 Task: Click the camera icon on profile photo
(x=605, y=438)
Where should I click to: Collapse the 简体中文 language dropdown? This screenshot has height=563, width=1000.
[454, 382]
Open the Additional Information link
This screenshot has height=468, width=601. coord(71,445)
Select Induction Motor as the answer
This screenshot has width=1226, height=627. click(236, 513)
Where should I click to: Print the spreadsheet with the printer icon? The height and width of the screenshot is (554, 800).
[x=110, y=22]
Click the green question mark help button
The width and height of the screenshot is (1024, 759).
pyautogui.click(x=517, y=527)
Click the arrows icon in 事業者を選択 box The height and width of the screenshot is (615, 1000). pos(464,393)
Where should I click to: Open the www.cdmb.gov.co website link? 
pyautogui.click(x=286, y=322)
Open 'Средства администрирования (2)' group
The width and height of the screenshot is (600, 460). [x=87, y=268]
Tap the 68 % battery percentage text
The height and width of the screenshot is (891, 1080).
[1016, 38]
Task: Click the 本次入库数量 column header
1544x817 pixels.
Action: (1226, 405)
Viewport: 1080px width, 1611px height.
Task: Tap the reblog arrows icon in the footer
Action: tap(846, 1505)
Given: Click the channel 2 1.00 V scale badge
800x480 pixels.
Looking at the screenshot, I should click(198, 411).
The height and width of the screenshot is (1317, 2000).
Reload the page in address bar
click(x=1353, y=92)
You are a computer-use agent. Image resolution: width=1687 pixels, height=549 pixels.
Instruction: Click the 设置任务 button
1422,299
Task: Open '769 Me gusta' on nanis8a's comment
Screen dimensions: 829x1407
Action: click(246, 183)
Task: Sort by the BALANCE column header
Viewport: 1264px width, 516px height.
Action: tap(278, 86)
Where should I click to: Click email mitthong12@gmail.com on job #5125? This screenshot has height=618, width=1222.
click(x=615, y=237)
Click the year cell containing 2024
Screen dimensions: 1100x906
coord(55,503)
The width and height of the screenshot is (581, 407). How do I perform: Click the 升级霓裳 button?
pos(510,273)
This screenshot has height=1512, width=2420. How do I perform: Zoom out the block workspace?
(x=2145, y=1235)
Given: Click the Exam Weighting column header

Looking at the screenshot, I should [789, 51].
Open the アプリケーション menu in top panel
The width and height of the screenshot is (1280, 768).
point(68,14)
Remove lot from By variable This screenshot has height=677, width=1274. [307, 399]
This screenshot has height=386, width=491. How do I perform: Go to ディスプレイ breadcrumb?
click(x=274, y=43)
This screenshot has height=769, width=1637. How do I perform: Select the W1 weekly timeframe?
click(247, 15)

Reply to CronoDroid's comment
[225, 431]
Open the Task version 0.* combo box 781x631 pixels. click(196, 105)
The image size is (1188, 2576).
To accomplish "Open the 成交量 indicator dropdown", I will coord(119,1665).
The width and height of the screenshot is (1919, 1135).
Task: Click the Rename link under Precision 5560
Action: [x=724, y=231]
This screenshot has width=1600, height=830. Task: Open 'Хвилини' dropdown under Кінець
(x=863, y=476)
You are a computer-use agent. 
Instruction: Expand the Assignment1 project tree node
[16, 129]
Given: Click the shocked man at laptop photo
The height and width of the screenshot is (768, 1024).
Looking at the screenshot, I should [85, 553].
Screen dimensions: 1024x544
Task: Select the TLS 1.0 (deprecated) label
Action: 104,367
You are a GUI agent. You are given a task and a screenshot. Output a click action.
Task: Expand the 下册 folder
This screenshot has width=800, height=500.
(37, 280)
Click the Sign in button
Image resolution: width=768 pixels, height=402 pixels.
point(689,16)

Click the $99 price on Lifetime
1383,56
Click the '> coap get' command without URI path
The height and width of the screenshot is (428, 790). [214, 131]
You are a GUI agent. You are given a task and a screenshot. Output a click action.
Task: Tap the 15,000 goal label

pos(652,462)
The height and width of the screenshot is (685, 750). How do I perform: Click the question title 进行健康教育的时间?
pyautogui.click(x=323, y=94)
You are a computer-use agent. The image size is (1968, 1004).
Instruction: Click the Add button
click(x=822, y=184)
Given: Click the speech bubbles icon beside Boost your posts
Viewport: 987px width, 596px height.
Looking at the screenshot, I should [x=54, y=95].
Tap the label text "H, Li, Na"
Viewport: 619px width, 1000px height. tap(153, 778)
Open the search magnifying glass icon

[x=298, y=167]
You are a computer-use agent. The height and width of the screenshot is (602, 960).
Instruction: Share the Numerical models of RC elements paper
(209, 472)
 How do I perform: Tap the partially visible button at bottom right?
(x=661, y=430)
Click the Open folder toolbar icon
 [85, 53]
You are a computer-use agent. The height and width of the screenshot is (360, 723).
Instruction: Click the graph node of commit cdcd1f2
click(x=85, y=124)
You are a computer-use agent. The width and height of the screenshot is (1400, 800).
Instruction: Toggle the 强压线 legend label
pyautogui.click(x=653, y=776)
◇ ◇ ◇ ◇ ◇ ◇ ◇
- **THE TASK**
Please convert the material between the lines holding "This screenshot has height=1512, width=2420." and "Remove lot from", inclusive, into a two-column CSV headed instruction and location. Give one row per entry, with its text under instruction and its answer under location, each in a single quoted field with line breaks replaced by spaces.

- **SOLUTION TO THIS TASK**
instruction,location
"This screenshot has height=1512, width=2420. How do I perform: Zoom out the block workspace?","(x=2145, y=1235)"
"Given: Click the Exam Weighting column header","Looking at the screenshot, I should [789, 51]."
"Open the アプリケーション menu in top panel The width and height of the screenshot is (1280, 768).","point(68,14)"
"Remove lot from By variable This screenshot has height=677, width=1274.","[307, 399]"